Although it has been somewhat embarrassing to admit, it took the “permission” and validation of my therapist to finally feel like the issues with my mother and, to a lesser degree with my birth mother, were not about me, were not my fault, and were not up to me to fix. I felt like that may have been true but on my own I never could believe it or operationalize it in my own life. Seeing a therapist who specializes in all parties touched by adoption was the key for me. How serendipitous for me that I found her on the Psychology Today website.
Many adult adoptees tend to internalize issues surrounding their adoption, often feeling abandoned, to blame, and not worthy of knowing information about their placement or their birth parents. And, although we want to belong and feel connected, we often don’t, and we certainly don’t always feel we deserve to have information about who we are and where we come from.

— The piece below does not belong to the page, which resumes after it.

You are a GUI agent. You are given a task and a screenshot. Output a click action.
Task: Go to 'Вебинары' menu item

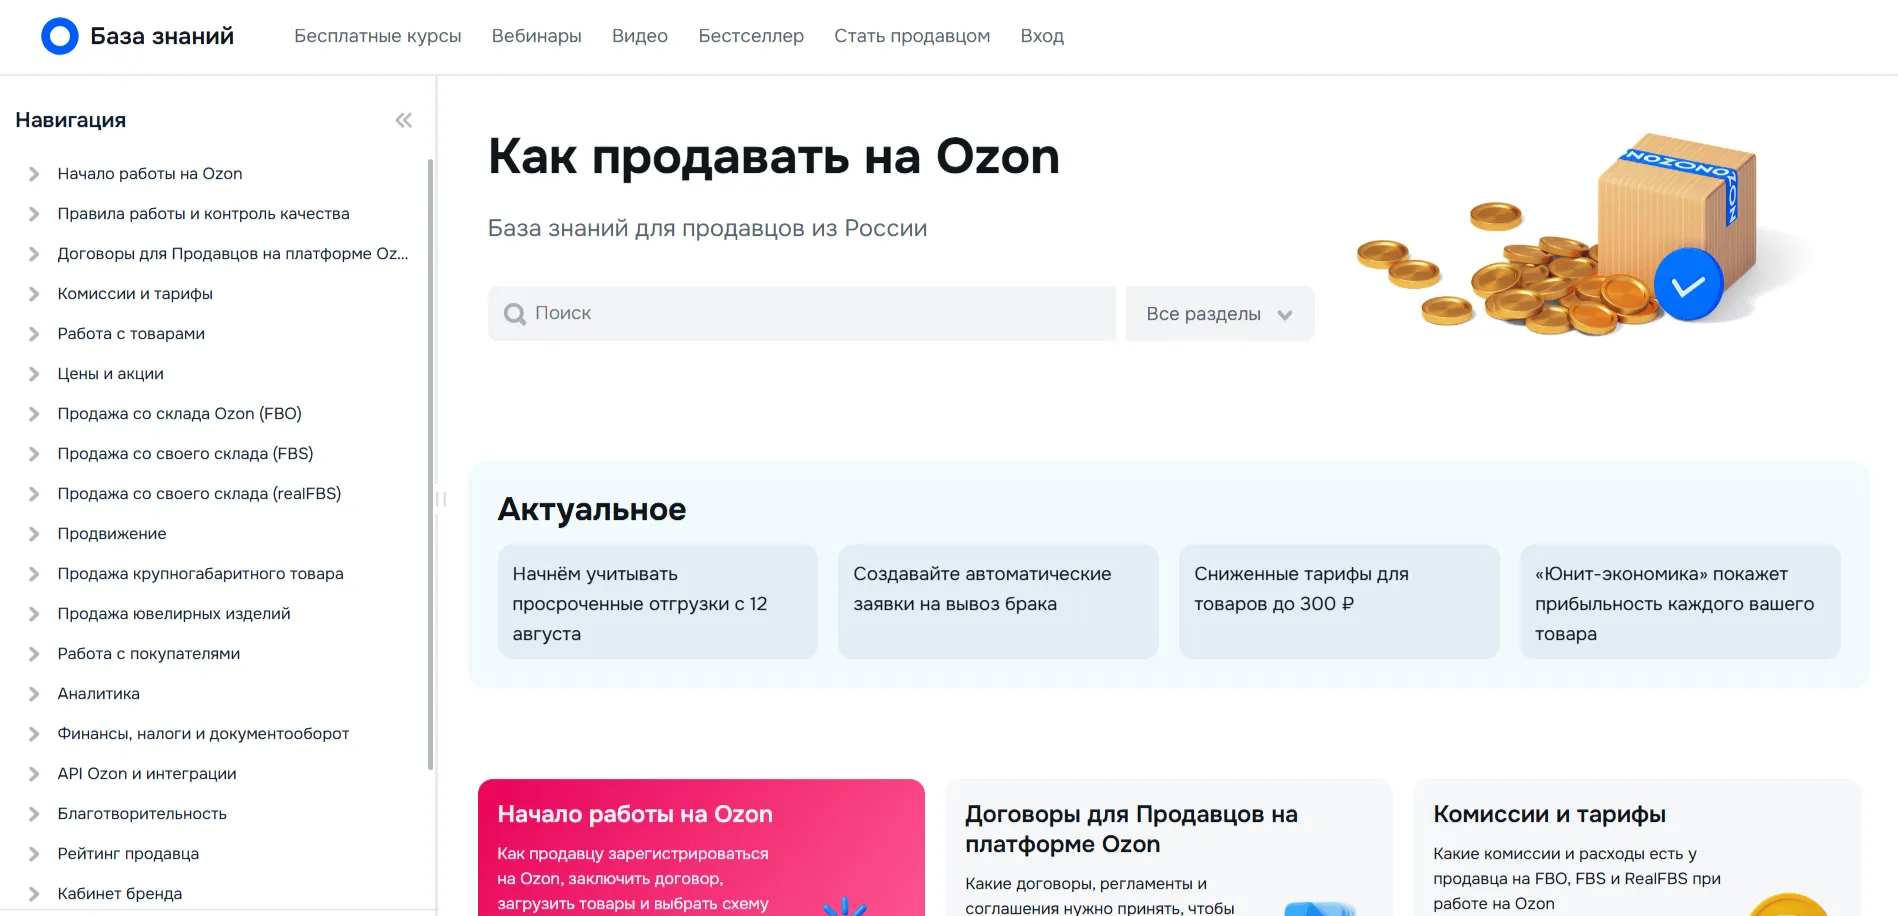pyautogui.click(x=536, y=36)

My therapist wrote a piece, 10 Things Adoptees Want You to Know, for Huffington Post that is a must read for anyone touched by adoption. Not only does it provide insight for those in an adoptee’s life that can help bring understanding of how an adoptee might feel, but I think it speaks directly to adoptees who may need insight into what their needs/wants/desires are regarding being adopted.
She also started a blog/resource site (a work in progress) where she is hoping folks can go to ask a question, read an article, and get support –> asktheadoptee.
I encourage anyone who is adopted, has adopted, is thinking of adopting, or knows someone who is adopted, to read it. While the adoption process in this country is vastly different now than when I was adopted forty-six years ago, many of the threads of how an adoptee might feel are still the same. I am adopted, will always be adopted, but am no longer defined by it.